PROBLEM DETAILS
Nothing but the lines from the one containing "Where should I" through the last line of the records below should be copied, exactly and without pictures.

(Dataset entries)
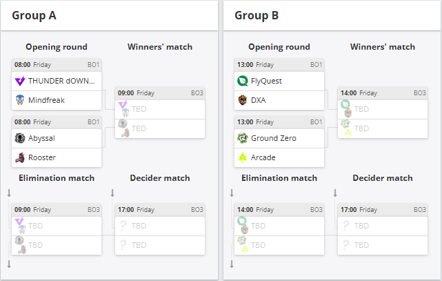The width and height of the screenshot is (442, 281).
Task: Open FlyQuest team name link
Action: [266, 81]
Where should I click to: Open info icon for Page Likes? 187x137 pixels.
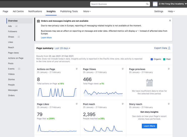77,104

SOLUTION BELOW
Where should I click to: Open info icon for Page Likes? 187x137 pixels.
77,104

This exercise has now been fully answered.